| Exercise description |
With pictures left out, only the lines from the one containing "At what coordinates" through the end of the records should be reproduced exactly, please.

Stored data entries
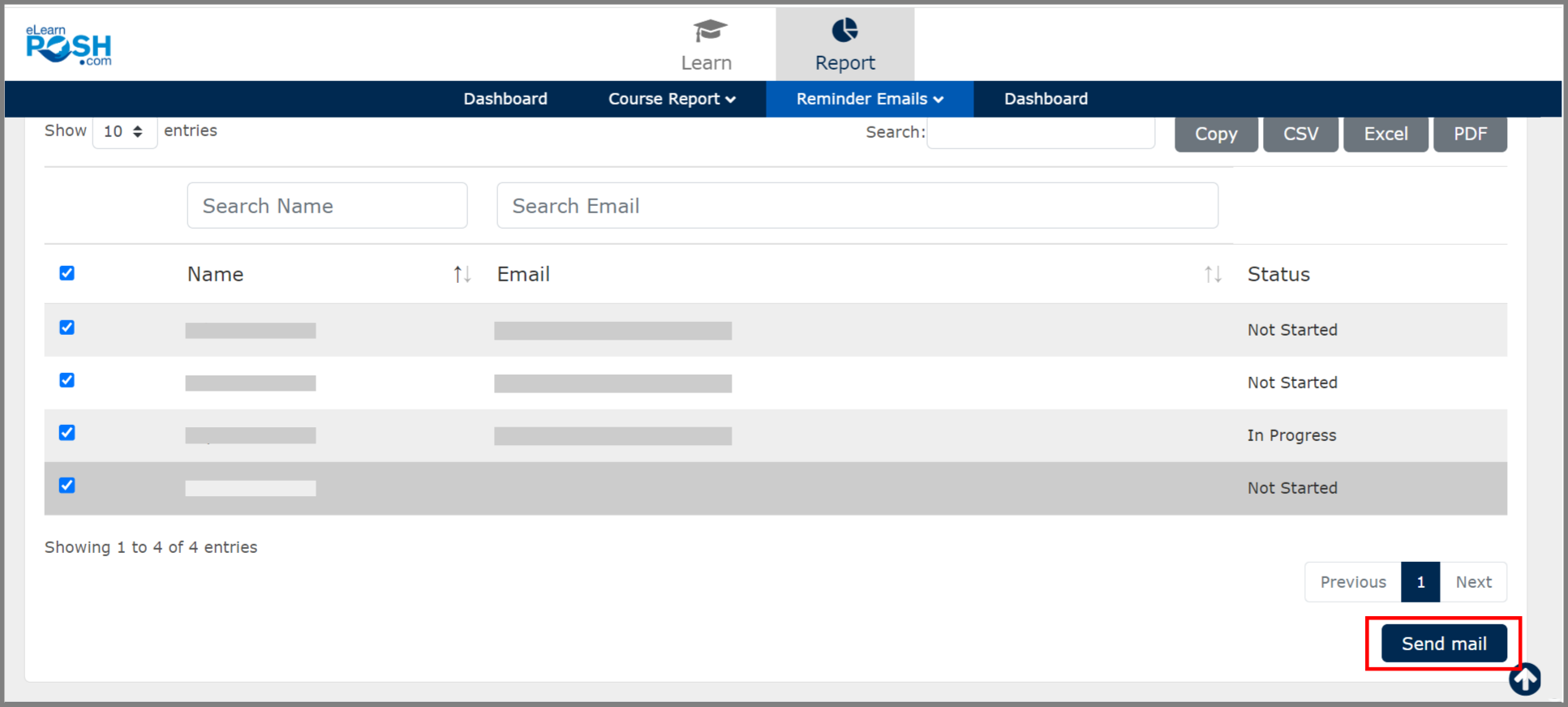The height and width of the screenshot is (707, 1568).
Task: Expand the Reminder Emails dropdown menu
Action: [x=869, y=99]
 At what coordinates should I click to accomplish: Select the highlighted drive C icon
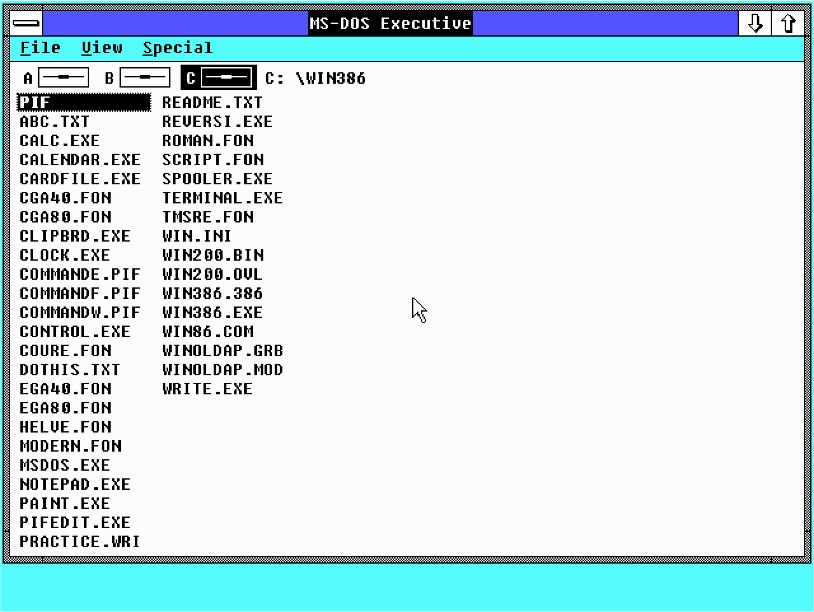(227, 78)
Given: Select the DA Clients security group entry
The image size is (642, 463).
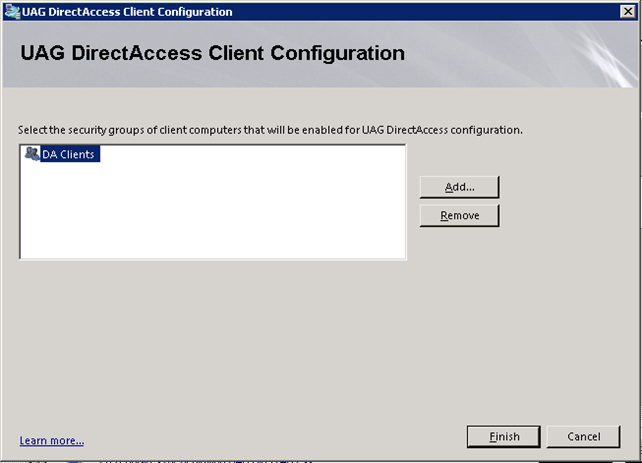Looking at the screenshot, I should coord(68,155).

| Answer to this exercise |
 At what coordinates should I click to accomplish: Select the highlighted drive C icon
(227, 78)
Given: Select the DA Clients security group entry
The image size is (642, 463).
Looking at the screenshot, I should coord(68,155).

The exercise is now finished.